At issue are Washington State regulations that are likely to make a pharmacist unemployable if he or she objects on religious grounds to dispensing certain prescription medications. There are strong reasons to doubt whether the regulations were adopted for—or that they actually serve—any legitimate purpose. And there is much evidence that the impetus for the adoption of the regulations was hostility to pharmacists whose religious beliefs regarding abortion and contraception are out of step with prevailing opinion in the State. Yet the Ninth Circuit held that the regulations do not violate the First Amendment, and this Court does not deem the case worthy of our time. If this is a sign of how religious liberty claims will be treated in the years ahead, those who value religious freedom have cause for great concern.

It’s curious indeed that the three couldn’t convince Anthony Kennedy to take up the case … and telling. Unlike yesterday’s decision on Texas’ HB2, the absence of Antonin Scalia is keenly felt. And as Alito writes, the denial of cert in this case is an ominous sign for the future of the court on religious liberty.

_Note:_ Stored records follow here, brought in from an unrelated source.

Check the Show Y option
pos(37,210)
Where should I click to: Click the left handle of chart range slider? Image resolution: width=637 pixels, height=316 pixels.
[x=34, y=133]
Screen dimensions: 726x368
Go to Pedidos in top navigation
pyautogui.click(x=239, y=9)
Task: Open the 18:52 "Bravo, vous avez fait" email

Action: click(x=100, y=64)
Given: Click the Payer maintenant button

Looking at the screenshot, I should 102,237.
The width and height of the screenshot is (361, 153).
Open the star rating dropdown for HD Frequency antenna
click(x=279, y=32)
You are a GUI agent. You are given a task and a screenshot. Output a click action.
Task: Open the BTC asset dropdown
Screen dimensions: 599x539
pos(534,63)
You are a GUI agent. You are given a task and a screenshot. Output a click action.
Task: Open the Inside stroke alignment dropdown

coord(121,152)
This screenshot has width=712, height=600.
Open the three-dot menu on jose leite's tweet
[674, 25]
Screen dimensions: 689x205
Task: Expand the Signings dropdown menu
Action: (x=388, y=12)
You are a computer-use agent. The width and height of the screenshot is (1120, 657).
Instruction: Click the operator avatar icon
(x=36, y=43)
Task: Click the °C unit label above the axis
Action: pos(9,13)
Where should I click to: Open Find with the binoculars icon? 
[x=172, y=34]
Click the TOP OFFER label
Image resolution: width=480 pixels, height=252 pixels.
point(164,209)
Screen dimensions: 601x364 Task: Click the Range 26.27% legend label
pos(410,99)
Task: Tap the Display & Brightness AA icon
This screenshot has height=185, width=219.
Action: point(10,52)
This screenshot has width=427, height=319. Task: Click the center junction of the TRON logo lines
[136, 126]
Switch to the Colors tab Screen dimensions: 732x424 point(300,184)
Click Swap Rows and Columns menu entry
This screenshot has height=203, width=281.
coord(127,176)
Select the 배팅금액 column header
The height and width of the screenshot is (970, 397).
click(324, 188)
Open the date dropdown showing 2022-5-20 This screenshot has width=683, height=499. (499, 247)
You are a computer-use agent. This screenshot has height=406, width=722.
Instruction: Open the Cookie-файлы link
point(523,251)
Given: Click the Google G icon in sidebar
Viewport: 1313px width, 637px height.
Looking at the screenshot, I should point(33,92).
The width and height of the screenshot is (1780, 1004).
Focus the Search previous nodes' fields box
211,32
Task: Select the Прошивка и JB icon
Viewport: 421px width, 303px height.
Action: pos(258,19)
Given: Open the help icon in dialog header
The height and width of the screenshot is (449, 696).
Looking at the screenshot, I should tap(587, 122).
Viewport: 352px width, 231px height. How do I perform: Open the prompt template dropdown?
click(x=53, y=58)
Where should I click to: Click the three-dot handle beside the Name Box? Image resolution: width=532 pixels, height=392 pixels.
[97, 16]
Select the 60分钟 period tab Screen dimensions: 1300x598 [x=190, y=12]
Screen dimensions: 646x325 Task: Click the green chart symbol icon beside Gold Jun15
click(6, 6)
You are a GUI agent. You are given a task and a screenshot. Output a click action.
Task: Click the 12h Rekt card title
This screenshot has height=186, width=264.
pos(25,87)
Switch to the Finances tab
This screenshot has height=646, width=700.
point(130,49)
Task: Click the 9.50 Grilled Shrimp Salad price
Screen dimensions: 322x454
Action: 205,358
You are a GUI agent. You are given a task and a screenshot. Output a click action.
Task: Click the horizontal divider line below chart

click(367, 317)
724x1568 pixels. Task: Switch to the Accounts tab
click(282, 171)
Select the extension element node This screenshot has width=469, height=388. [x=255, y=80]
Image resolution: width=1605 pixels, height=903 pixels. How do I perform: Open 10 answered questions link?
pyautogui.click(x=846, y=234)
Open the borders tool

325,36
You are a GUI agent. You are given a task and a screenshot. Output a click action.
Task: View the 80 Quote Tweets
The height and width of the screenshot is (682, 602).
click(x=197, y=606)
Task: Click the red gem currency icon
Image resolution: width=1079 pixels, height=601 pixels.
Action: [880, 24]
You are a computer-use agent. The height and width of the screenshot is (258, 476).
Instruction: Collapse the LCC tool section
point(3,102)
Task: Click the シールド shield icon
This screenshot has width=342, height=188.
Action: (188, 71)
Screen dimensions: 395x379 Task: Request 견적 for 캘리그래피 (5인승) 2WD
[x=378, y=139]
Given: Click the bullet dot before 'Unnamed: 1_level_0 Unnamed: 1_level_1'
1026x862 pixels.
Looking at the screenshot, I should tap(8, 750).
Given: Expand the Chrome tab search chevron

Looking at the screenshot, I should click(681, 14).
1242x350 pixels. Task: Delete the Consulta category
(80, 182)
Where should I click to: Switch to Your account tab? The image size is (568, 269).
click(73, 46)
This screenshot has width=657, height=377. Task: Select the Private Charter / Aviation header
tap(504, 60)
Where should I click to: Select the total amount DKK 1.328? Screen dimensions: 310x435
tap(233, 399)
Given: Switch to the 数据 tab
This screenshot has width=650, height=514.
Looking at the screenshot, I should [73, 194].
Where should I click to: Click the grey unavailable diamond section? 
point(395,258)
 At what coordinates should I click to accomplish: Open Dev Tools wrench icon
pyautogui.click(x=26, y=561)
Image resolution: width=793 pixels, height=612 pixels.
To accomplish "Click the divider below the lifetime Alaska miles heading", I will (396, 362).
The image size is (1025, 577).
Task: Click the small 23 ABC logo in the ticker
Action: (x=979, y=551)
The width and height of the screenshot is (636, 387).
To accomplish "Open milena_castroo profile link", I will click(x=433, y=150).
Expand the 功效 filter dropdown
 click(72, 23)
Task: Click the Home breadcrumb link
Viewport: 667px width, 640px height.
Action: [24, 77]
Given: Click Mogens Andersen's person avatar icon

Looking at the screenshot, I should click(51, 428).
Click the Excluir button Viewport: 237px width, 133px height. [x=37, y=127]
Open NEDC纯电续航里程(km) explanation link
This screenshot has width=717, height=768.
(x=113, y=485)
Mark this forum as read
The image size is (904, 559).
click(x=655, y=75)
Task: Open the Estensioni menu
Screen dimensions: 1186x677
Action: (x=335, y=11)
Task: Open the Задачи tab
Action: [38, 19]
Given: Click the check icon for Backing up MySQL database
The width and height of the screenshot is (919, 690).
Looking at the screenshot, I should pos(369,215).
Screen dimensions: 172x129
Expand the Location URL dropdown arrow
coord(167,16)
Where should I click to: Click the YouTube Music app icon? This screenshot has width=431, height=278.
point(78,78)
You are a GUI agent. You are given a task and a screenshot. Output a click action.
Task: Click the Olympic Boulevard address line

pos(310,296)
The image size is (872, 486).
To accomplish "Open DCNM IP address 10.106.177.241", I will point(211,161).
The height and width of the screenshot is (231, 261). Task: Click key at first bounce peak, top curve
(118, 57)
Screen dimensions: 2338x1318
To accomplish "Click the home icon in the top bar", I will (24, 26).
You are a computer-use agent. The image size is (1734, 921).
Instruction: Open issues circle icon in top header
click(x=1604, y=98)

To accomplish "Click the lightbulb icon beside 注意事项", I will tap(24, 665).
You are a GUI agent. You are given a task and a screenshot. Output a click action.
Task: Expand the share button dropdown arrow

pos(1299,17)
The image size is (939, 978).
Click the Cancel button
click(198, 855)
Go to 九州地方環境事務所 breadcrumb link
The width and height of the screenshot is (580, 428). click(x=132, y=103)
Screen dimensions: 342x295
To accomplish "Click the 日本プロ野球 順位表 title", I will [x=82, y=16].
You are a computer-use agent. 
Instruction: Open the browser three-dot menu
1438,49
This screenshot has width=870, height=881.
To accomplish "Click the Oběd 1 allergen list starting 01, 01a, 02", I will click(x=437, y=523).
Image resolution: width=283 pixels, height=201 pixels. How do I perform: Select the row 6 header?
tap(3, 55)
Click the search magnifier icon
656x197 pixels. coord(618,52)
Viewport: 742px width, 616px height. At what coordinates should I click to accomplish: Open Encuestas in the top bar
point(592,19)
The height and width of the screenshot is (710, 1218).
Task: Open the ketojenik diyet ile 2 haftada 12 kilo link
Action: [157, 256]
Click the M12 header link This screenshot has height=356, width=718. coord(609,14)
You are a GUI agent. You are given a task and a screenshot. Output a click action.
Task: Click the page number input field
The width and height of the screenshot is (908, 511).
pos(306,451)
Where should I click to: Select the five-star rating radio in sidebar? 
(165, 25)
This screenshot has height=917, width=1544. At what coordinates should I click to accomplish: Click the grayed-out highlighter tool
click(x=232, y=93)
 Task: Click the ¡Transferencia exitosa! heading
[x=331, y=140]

ADF issued a statement of disgust after the denial:

“All Americans should be free to peacefully live and work consistent with their faith without fear of unjust punishment, and no one should be forced to participate in the taking of human life. We had hoped that the U.S. Supreme Court would take this opportunity to reaffirm these long-held principles. The state of Washington allows pharmacists to refer customers for just about any reason—except reasons of conscience. Singling out people of faith and denying them the same freedom to refer is a violation of federal law. All 49 other states allow conscience-based referrals, which are fully supported by the American Pharmacists Association, the Washington Pharmacy Association, and 36 other pharmacy associations. Not one customer in Washington has been denied timely access to any drug due to a religious objection. As the trial court found, the government designed its law for the ‘primary—if not sole—purpose’ of targeting religious health care providers. We are disappointed that the high court didn’t take this case and uphold the trial court’s finding.”

Now that the Supreme Court has taken a powder on religious liberty, how many of the other 49 states will start passing similar laws to drive faithful Christians out of the pharmacy business?